• [Problem statement]: Using the entries below, restate word for word only the lines from the one with "Viewport: 1609px width, 995px" to the final line, leaving the pictures out.

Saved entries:
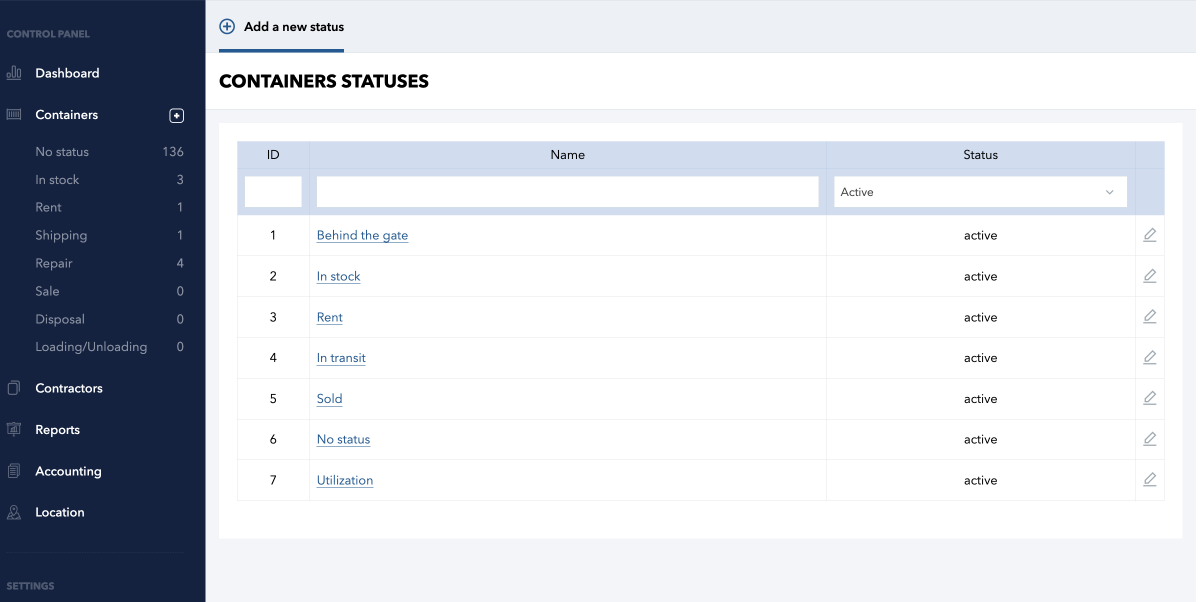Click the Contractors icon in sidebar

[x=14, y=388]
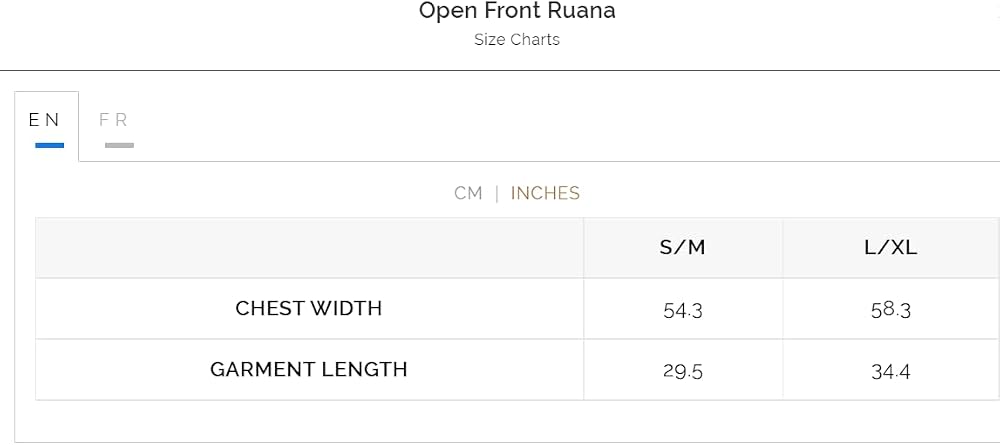Click blank area below the size table
This screenshot has height=445, width=1000.
(507, 421)
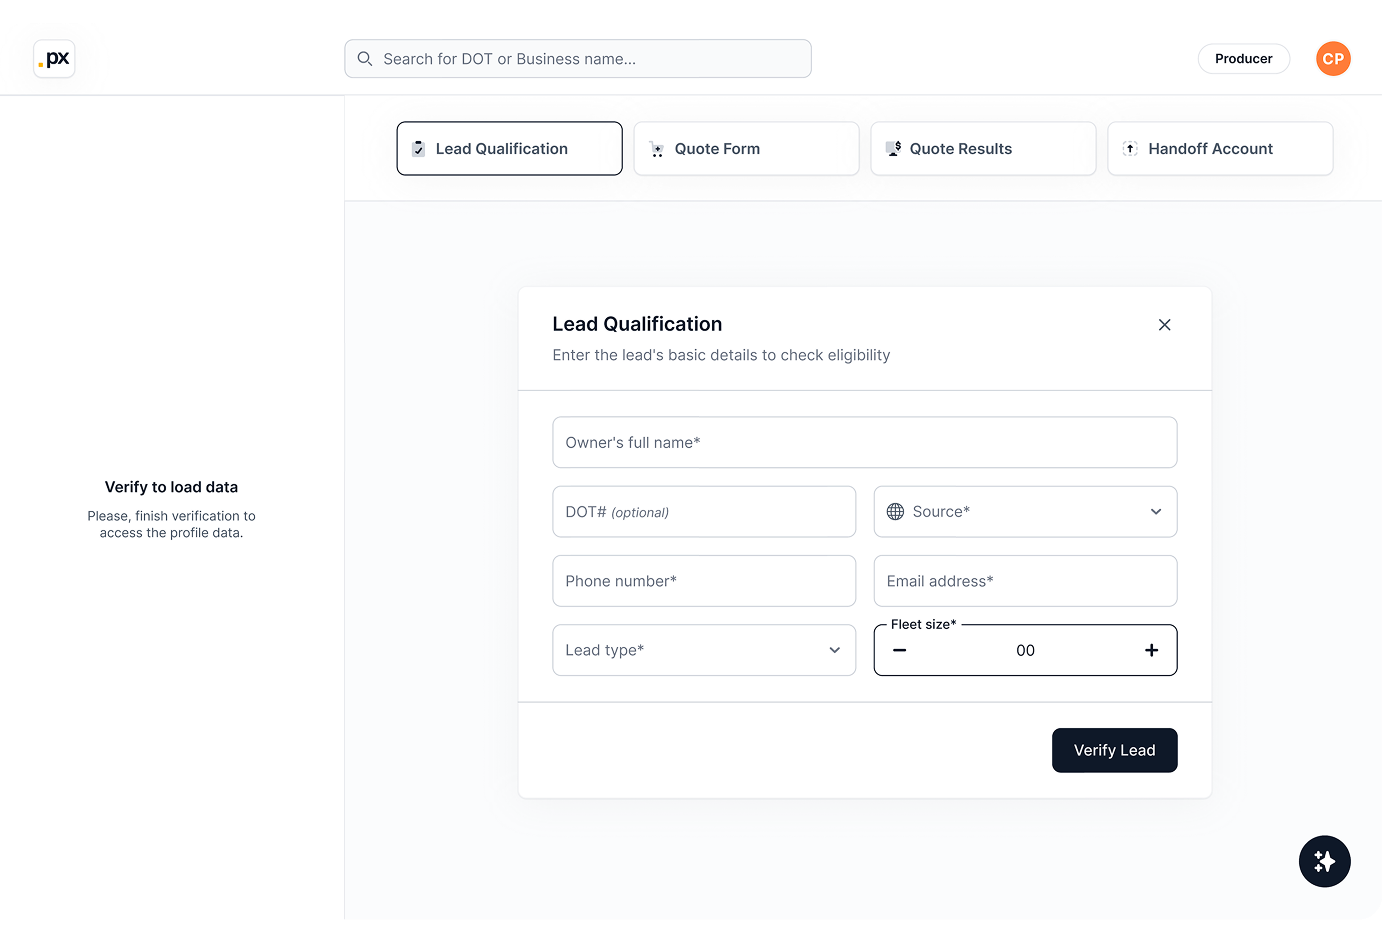Expand the Producer menu
The width and height of the screenshot is (1382, 943).
tap(1243, 58)
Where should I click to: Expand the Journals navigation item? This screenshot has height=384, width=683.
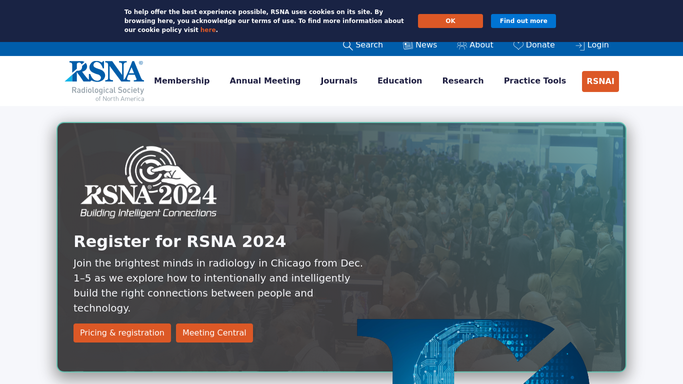pos(339,81)
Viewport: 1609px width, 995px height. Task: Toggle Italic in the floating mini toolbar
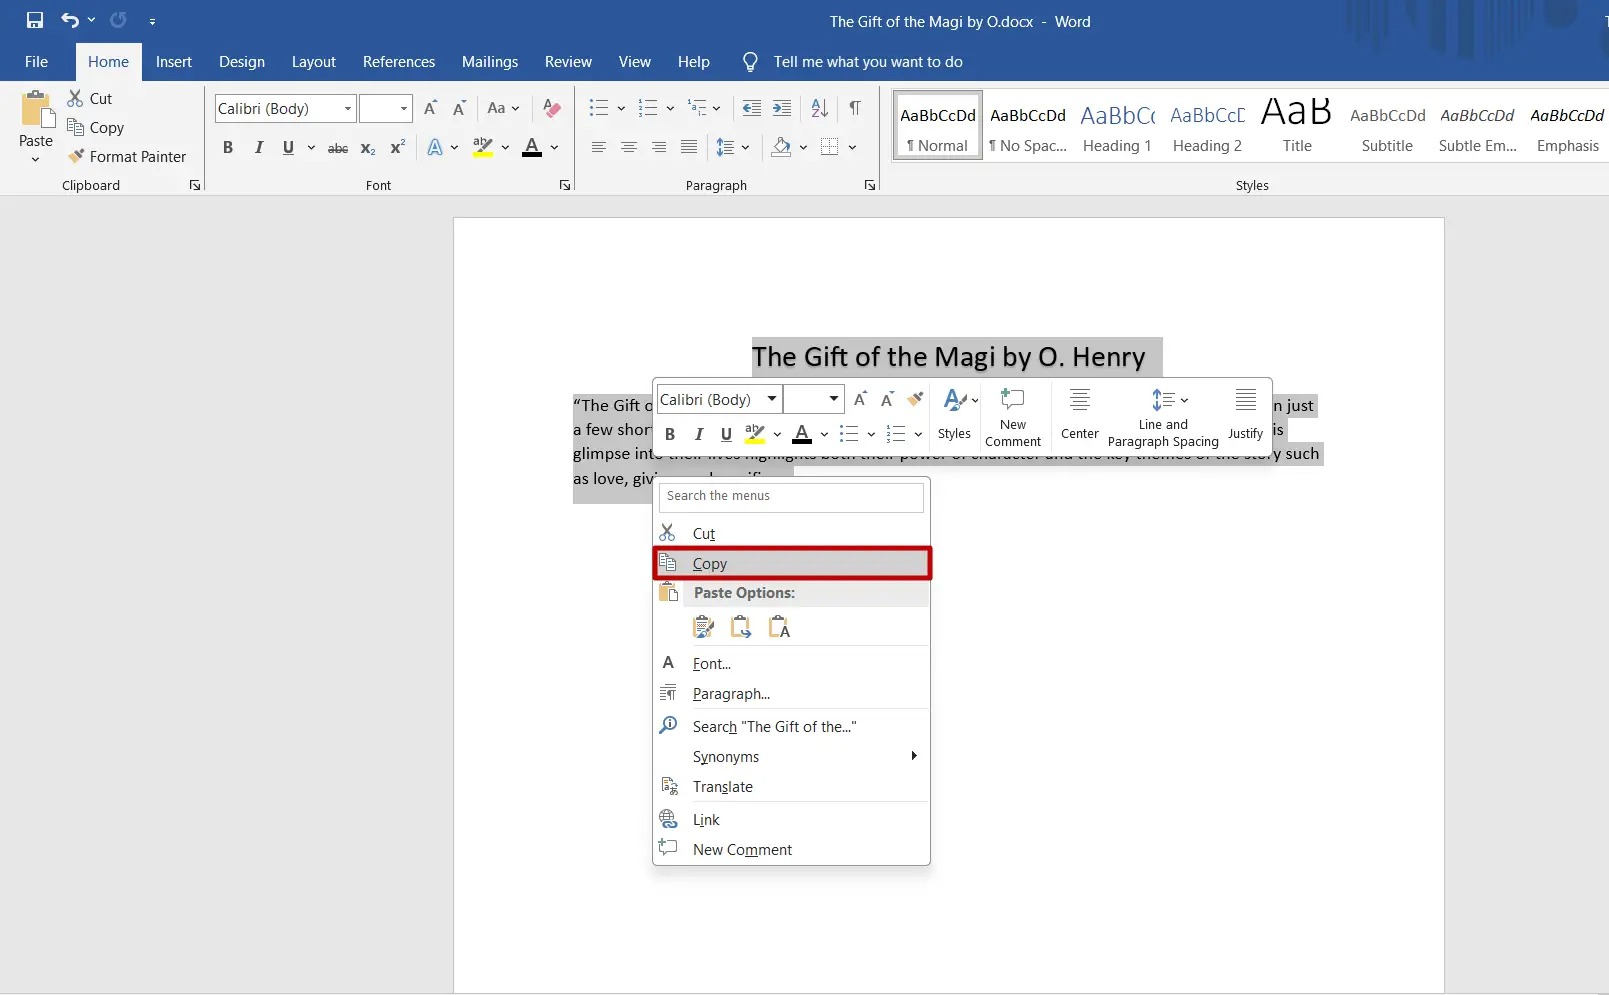(698, 434)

• [Written response]:
Viewport: 1609px width, 995px height. Task: Toggle Italic in the floating mini toolbar
(698, 434)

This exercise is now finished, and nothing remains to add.